**What is being asked**
Reproduce the text of every item below exactly as it appears, leaving out the pictures.

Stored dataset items
(begin)

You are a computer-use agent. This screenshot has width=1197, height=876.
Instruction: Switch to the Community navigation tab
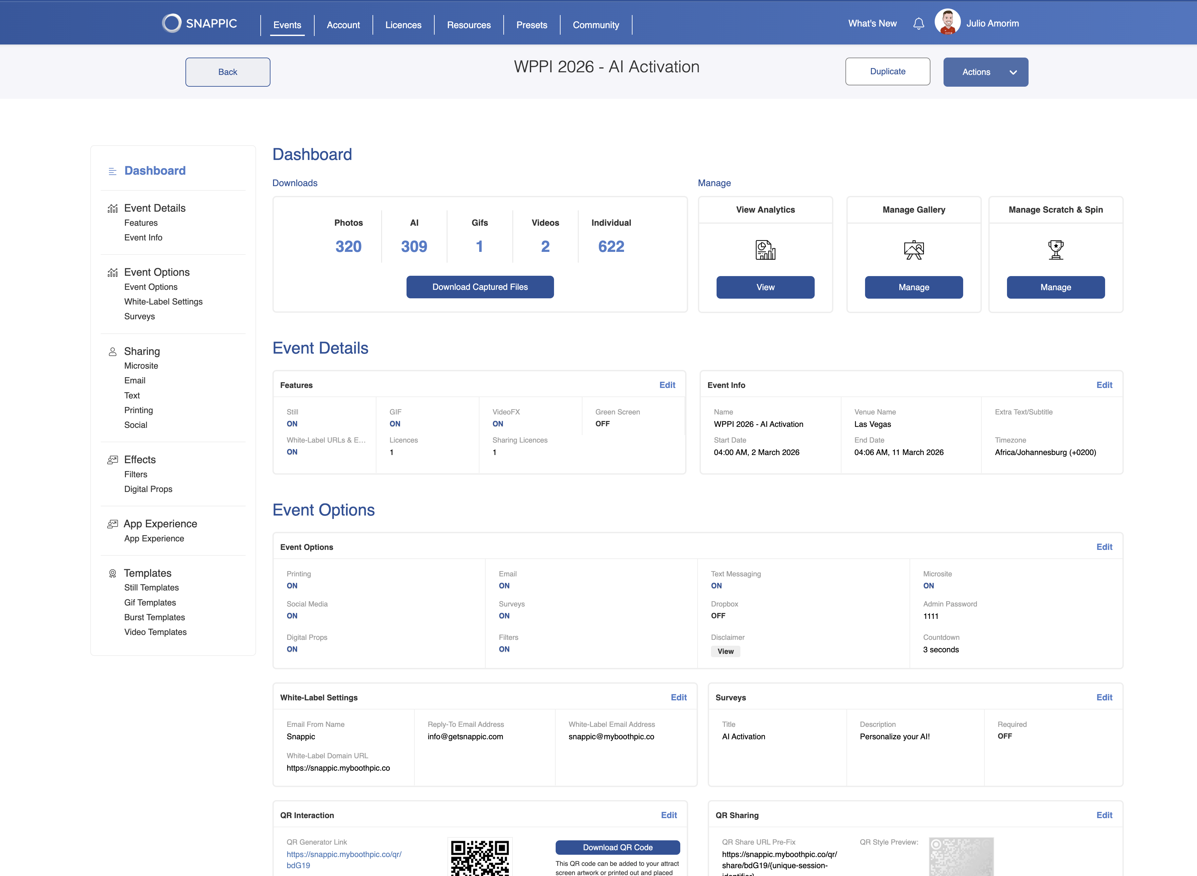pos(595,25)
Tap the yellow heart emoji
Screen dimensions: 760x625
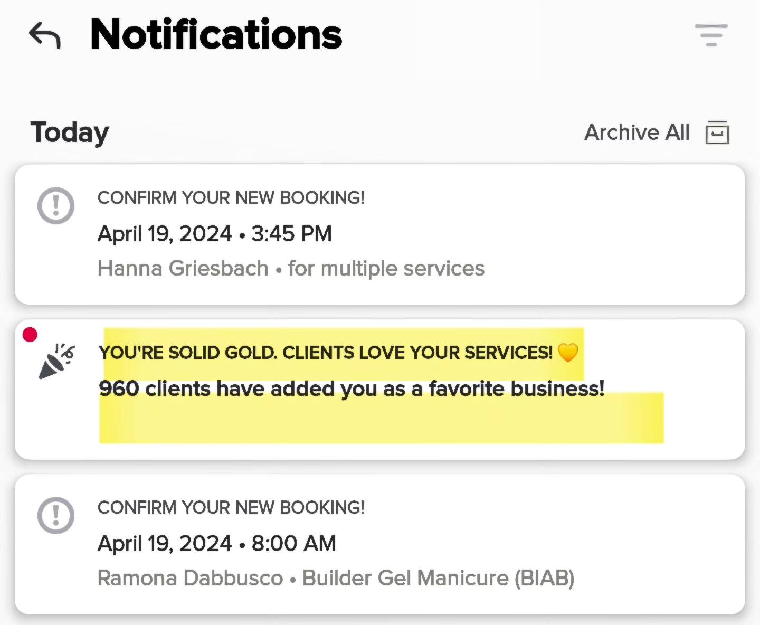point(568,352)
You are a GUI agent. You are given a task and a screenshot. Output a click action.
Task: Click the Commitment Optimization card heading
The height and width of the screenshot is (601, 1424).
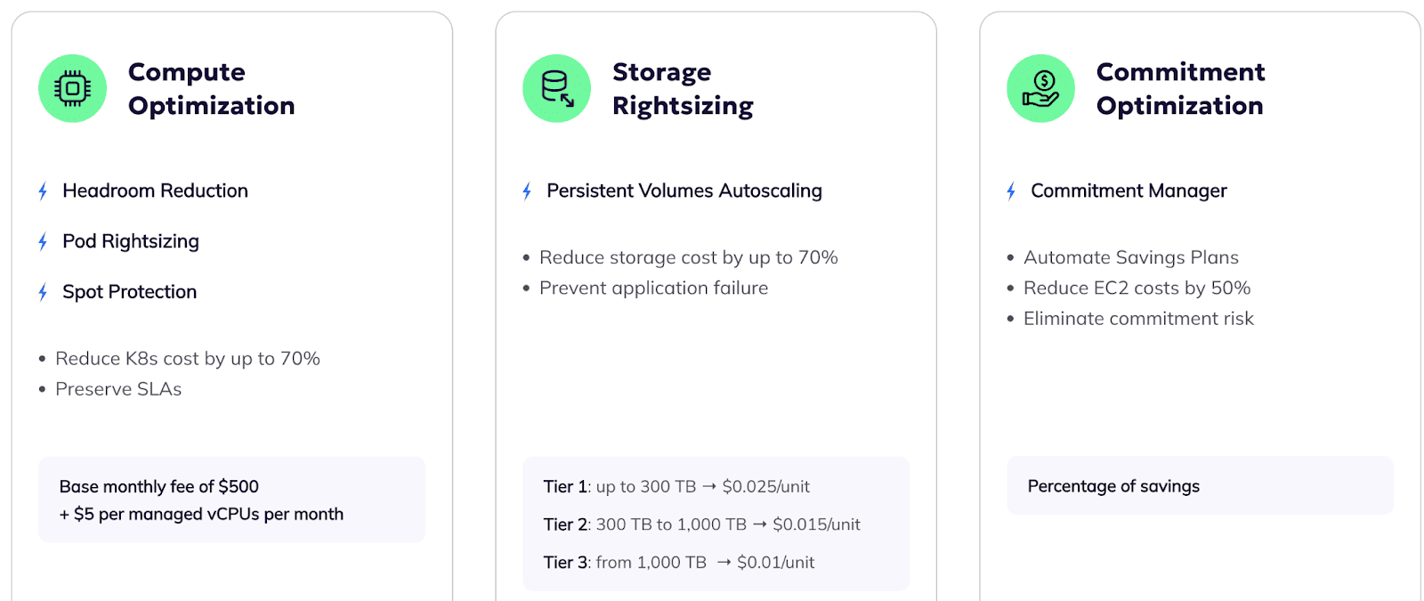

(end)

**Answer below**
You are a computer-use agent. This screenshot has width=1197, height=876.
Instruction: Switch to the Community navigation tab
pos(595,25)
Tap the yellow heart emoji
Screen dimensions: 760x625
point(568,352)
You are a GUI agent. You are given a task and a screenshot. Output a click action.
Task: Click the Commitment Optimization card heading
The height and width of the screenshot is (601, 1424).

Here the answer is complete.